Currently SMTP port 25 is configure on our IronPort for smtp relay authentication for mail communication, but now want to configure with SMTPS port 587.

Can anyone share any document related to such changes also what will be the users impact for such changes in production environment.

Device - C390

Current Version. 14.0.0-698

balaji.bandi · ‎10-29-2022

as I do not remember having tested this, but the below guide help you : (since we moved to Citrix LB for SMTP relay)

https://www.cisco.com/c/en/us/td/docs/security/esa/esa13-5-1/user_guide/b_ESA_Admin_Guide_13-5-1/b_ESA_Admin_Guide_12_1_chapter_011011.html

BB

***** Rate All Helpful Responses *****

How to Ask The Cisco Community for Help

sv7 · ‎11-01-2022

Do i need downtime for doing such changes ?

Ken Stieers · ‎11-01-2022

No, this won't cause any downtime. Set up the SMTP auth query first.
Then add the listener and choose the query you set up earlier.

sv7 · ‎11-11-2022

Thank you

thomashowe · ‎08-24-2023

All,

When I test the SMTP Gateway on my ISE Deployment using smtp.office365.com I am getting a SSL Error, see attached screen shot. Now when I researched this, I found a Cisco ISE PDF Created by one of the TAC Engineers that covers this same error on page 8 of 10, see attached PDF called "ISE v3 Configure SMTP.pdf"

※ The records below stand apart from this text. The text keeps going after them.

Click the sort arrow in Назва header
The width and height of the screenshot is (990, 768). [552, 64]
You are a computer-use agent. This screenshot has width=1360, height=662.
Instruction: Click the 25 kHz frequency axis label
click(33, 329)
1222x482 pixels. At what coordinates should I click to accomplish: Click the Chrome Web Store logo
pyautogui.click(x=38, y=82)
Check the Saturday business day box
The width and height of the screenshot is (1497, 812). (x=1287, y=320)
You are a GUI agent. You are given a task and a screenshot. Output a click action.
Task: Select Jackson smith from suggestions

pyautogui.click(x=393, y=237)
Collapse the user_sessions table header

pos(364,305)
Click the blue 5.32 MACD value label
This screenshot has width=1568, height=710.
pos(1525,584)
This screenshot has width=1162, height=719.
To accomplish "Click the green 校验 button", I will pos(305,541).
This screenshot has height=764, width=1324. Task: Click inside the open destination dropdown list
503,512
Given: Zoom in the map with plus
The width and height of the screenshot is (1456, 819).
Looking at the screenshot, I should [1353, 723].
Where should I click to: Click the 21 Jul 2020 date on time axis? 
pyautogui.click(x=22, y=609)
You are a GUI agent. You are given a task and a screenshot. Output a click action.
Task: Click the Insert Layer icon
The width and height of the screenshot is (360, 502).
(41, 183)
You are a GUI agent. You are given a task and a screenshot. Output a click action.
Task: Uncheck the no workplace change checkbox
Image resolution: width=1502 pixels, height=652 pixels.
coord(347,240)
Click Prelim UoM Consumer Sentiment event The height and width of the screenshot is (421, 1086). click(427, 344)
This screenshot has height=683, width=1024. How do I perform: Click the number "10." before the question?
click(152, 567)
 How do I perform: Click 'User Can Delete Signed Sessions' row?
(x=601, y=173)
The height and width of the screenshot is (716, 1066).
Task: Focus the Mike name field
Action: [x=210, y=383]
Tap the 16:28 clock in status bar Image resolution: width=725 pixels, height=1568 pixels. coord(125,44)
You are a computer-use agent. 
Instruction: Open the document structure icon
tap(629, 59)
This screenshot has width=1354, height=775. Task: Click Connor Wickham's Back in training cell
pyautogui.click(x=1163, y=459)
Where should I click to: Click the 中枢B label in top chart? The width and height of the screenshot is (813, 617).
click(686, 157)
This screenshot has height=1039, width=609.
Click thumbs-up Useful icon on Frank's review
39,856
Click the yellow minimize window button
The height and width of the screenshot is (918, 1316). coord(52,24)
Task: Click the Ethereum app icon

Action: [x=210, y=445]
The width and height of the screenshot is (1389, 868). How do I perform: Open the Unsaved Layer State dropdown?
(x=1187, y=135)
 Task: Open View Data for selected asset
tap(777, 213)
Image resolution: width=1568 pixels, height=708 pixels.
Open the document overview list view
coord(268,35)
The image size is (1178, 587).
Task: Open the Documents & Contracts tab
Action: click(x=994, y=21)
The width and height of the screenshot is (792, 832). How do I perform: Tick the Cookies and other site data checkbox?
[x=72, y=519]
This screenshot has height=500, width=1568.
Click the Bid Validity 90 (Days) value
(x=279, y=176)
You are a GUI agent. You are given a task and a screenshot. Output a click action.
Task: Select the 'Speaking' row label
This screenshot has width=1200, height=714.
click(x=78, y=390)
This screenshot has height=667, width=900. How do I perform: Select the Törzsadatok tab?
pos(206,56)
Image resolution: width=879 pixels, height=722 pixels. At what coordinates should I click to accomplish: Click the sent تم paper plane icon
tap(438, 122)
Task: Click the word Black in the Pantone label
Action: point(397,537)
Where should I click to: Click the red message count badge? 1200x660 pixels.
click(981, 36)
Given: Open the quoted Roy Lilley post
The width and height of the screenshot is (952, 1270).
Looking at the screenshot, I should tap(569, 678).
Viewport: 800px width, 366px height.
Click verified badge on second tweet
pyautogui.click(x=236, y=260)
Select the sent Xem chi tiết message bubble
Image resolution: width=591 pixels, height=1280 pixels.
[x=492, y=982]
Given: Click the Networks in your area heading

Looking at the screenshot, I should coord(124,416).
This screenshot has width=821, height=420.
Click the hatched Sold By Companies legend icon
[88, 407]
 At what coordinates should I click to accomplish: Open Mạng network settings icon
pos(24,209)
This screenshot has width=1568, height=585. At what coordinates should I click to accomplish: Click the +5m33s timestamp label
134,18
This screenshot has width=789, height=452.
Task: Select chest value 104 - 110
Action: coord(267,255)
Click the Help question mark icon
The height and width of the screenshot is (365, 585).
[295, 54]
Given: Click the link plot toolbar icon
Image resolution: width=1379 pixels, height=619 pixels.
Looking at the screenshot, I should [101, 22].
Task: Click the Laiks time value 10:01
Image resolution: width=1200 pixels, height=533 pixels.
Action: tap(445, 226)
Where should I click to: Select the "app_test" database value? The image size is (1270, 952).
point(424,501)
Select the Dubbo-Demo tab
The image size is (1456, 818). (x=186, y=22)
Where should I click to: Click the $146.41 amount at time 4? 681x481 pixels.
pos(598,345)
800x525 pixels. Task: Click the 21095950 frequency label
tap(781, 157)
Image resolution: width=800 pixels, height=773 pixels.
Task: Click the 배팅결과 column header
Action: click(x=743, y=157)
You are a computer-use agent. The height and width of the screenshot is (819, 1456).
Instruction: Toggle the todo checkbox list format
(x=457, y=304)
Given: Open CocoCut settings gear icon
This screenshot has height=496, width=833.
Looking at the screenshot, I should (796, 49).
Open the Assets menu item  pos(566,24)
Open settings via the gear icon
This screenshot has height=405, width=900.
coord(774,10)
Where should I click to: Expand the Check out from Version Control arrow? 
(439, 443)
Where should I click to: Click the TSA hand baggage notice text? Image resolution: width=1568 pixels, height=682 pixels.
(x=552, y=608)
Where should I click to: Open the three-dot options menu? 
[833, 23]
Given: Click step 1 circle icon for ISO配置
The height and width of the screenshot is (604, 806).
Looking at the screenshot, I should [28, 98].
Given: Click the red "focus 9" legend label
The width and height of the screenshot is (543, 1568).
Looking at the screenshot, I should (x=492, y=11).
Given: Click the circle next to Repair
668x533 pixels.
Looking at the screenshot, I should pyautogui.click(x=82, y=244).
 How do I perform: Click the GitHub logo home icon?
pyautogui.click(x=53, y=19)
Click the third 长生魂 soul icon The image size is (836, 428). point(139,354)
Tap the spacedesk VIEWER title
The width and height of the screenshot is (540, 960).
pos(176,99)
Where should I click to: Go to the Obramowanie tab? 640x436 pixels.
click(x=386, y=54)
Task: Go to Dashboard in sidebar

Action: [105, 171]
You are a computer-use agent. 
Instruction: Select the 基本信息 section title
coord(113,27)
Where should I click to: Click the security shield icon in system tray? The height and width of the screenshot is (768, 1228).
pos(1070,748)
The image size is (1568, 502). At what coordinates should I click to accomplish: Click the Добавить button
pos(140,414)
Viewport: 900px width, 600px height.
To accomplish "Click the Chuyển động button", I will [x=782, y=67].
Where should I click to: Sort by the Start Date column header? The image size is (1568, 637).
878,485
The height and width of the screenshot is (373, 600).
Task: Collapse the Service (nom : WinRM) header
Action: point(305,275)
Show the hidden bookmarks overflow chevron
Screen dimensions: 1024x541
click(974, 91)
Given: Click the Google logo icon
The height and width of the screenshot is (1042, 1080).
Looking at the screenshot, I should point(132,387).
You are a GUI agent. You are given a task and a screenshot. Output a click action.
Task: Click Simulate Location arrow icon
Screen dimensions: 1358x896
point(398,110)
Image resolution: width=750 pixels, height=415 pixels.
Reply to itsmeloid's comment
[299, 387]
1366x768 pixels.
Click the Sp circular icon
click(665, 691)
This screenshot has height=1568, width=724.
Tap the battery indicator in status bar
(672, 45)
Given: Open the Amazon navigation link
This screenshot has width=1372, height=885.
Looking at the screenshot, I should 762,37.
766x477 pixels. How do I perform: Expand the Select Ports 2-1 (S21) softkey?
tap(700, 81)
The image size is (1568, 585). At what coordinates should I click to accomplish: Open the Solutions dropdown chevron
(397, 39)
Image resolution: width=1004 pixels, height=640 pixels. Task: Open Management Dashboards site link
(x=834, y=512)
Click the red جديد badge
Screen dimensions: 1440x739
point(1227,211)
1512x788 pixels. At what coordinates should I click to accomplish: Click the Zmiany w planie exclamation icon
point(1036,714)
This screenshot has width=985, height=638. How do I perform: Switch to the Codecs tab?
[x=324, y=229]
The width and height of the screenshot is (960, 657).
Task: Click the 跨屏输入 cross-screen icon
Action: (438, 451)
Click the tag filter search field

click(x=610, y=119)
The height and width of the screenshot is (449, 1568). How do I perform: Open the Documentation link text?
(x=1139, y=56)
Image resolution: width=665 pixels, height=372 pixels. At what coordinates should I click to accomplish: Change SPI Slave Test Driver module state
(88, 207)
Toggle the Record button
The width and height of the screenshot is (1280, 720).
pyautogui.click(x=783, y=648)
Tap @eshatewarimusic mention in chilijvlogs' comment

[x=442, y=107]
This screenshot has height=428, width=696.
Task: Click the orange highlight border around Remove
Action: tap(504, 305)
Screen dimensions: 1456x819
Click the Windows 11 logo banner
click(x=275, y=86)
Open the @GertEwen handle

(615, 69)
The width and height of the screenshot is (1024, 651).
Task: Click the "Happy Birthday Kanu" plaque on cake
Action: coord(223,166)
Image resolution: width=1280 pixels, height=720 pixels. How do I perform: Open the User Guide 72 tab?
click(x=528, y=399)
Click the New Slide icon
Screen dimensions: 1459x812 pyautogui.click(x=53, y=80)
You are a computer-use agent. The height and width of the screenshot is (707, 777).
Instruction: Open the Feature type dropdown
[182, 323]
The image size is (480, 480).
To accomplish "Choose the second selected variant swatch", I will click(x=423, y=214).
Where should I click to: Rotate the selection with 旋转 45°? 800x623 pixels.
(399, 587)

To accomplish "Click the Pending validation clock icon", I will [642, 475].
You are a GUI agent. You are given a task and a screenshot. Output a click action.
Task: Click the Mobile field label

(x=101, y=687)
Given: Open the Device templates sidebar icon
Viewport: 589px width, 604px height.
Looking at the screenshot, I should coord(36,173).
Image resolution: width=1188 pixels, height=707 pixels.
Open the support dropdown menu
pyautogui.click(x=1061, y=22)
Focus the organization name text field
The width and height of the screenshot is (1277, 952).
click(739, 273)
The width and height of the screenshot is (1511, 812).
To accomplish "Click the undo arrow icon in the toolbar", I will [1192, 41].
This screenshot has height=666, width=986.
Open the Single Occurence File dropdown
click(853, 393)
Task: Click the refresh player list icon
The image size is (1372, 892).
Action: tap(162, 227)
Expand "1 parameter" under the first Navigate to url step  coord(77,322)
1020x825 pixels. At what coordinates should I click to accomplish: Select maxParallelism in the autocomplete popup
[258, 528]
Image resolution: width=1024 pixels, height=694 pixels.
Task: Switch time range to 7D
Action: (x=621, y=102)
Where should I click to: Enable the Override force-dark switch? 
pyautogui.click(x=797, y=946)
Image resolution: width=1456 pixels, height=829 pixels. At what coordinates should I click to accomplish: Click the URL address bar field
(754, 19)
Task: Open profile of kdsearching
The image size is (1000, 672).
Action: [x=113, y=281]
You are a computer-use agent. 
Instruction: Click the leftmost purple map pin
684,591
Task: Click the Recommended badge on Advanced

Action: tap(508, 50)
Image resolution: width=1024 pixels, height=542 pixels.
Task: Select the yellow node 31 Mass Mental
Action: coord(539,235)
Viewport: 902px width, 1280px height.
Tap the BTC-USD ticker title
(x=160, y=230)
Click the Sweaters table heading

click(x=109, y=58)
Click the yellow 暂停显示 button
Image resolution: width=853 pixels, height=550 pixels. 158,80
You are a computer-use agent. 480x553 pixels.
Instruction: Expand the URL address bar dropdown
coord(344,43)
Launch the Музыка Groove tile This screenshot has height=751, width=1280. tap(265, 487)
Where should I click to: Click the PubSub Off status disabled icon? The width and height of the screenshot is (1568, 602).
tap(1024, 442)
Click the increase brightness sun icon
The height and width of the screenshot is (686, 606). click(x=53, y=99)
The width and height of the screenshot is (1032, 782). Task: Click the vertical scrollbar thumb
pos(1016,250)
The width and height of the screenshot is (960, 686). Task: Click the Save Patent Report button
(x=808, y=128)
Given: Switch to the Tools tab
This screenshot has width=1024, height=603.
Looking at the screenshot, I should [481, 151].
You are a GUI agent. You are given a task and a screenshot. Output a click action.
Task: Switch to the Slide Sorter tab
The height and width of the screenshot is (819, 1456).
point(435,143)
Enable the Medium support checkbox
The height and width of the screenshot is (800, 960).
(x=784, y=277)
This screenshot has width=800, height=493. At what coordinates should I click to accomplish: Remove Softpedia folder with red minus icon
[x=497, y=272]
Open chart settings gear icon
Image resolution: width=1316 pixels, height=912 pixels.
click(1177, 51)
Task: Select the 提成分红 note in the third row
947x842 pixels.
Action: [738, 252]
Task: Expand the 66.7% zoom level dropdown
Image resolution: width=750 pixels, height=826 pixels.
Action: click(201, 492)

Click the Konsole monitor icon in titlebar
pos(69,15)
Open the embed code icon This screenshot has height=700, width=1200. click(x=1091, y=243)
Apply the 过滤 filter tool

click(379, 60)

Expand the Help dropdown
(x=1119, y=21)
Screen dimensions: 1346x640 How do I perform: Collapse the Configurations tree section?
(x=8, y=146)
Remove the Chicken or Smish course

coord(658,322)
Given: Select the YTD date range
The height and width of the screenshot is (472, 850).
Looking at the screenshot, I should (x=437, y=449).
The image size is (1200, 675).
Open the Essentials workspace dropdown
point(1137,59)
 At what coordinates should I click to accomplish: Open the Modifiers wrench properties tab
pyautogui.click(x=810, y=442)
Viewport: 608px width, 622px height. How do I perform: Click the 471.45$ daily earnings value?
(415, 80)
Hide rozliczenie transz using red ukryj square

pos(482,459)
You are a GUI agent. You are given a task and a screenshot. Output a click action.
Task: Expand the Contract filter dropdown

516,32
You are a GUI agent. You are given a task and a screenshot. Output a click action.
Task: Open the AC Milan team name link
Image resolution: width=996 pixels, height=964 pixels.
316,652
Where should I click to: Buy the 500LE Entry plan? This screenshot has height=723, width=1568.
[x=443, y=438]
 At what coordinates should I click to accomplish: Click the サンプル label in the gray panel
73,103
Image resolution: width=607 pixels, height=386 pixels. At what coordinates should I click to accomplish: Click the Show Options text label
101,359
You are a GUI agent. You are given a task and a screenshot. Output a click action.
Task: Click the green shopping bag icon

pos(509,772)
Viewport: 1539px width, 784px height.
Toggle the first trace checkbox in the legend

This is what the PDF says:

Problem: Test connection shows: "Could not connect to SMTP Server, SSL Error. Please check
the trusted certificates".

Solution: Import Root CA Certificate of the SMTP server in the ISE Trusted Certificates and if TLS
support is configured on the port.

The question I have is this: How or where can I get the Root CA for smtp.office365.com??? Or is this an ISE Trusted Certificate that I need to create or import from Cisco?